A good march for our food
18 Sep 2012
Let’s talk again about the CAP: the European Union common agricultural policy. Most believe that this topic is best left to the experts of the field, however there are less and less farmers left. A few months ago, I already emphasized how the CAP reform process is key for our future – not only in terms of agriculture and food – and I complained about the lack of attention paid by the media and the public to this important matter, in Italy and abroad. Maybe this is because European policies usually feel far removed from our lives and they only become relevant once they are translated into annoying prohibitions or presumptuous reproaches.
I say we had better take more interest in this issue. A huge chunk of the EU money is at stake (43% of total resources, or a total 55 billion Euro), but even more importantly the reform involves what we will eat in years to come, how food will be produced and what effects the production needed to feed hundreds of millions of Europeans will have on the environment and on the relationships between the north and the south of the world. These are complex issues. And this is another reason for the disinformation on the new CAP.

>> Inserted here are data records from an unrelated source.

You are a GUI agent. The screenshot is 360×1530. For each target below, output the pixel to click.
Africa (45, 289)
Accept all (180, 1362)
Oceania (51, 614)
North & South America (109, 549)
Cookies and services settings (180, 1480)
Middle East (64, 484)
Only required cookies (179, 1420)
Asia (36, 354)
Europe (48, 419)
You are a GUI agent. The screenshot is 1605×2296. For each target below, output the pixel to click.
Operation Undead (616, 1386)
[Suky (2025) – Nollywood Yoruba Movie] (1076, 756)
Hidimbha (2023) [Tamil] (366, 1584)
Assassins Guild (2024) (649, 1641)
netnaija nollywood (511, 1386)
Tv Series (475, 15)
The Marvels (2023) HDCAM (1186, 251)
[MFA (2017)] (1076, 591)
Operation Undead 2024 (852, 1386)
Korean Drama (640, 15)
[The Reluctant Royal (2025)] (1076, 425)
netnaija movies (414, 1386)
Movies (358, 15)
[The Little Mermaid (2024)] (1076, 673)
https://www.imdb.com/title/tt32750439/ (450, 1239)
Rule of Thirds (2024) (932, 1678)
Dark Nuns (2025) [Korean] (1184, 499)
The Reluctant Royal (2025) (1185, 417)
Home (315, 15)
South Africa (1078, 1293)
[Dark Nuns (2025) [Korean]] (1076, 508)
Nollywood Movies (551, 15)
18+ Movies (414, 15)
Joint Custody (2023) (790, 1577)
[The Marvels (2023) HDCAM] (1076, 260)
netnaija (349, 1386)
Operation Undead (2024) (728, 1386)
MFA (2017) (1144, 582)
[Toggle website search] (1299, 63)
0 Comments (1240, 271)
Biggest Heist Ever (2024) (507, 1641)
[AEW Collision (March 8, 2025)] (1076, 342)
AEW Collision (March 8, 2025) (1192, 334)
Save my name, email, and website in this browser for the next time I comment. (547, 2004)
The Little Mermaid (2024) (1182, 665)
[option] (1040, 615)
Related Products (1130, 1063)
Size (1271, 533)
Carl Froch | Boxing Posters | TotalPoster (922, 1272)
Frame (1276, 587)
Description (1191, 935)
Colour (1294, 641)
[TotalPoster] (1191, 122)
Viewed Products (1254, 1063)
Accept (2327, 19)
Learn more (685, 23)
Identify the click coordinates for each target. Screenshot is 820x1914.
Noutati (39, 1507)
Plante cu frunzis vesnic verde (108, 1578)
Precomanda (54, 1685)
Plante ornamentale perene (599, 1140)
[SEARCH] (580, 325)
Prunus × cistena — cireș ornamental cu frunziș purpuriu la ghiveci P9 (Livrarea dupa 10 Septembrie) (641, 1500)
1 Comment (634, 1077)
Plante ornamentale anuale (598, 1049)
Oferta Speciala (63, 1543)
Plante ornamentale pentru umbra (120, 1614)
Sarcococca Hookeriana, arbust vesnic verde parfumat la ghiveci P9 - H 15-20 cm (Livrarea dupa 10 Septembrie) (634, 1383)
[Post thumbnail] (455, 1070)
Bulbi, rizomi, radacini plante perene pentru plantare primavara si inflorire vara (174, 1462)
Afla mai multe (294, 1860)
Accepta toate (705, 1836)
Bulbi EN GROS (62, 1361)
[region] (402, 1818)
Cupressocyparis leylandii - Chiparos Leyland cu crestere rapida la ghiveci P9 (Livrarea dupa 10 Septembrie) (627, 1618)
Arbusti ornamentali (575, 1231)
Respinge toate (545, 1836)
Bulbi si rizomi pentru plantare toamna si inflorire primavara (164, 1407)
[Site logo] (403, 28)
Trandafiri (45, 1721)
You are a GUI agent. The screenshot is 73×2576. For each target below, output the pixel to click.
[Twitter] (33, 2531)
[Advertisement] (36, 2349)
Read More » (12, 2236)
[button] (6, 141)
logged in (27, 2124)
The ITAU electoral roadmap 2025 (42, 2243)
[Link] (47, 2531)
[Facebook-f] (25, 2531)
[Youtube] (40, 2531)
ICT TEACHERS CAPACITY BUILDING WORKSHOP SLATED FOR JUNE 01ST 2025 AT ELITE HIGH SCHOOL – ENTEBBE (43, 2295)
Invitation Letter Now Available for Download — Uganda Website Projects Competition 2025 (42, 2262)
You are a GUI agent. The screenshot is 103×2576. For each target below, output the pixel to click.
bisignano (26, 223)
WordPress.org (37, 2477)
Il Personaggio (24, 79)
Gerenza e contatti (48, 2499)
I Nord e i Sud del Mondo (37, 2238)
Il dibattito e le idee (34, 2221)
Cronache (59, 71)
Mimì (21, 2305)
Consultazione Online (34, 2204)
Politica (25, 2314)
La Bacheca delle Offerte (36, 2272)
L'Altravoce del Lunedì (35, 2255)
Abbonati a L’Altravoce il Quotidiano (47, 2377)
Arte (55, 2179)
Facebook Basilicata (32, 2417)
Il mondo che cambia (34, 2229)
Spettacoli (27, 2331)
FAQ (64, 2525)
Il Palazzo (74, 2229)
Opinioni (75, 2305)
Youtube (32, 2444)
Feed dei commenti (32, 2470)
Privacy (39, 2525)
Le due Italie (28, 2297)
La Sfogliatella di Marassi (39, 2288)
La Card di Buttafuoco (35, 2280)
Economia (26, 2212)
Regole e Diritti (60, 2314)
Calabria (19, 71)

This is why I believe that the (often small but well organized) initiatives which bring key reforms like the CAP review to the citizens’ attention are significant and worth mentioning. This is the case of the Good Food March, organized by ARC2020 with a network of European associations (including Slow Food), which will bring the requests of European citizens straight to the centers of power in Brussels. Young and elderly citizens, urban and countryside farmers, activists and simple supporters will mobilize in the next few weeks to raise the level of attention on the issue. Events will be organized all over the continent (in Italy, I would like to mention the initiatives organized in Naples by the local young Slow Food network in cooperation with Coldiretti and AIAB, and the sit-in in Rome, organized by the Italian Committee for Food Sovereignty), and a bicycle will lead the march to the European Parliament where, on September 19, a conference organized by Slow Food and ARC2020 on the CAP reform will be held. Participants include, among others, the President of the European Parliament Martin Schulz and the European Commissioner for Agriculture and Rural Development Dacian Cioloş.
On such an important issue, it is important to work on two sides: at institutional level – because decision-makers must take into account the demands of farmers and citizens who call for a greener agriculture, foreign to the criteria of agricultural industry which thinks of carrots and tomatoes as if they were bolts or microchips – and in terms of communication to the public, so that these topics are more and more widely shared and are not left to environmentalists, farmers or interest groups alone.
If you feel this is an important matter, even if you had never thought about it, and you care for an agriculture that can feed us without poisoning the planet and starving part of its inhabitants (starting from farmers themselves), you can participate in the photo action launched by the organizers of the Good Food March. Send a portrait of you holding a simple request that you would like to send to Brussels and to those who will decide what we will find in our future plates.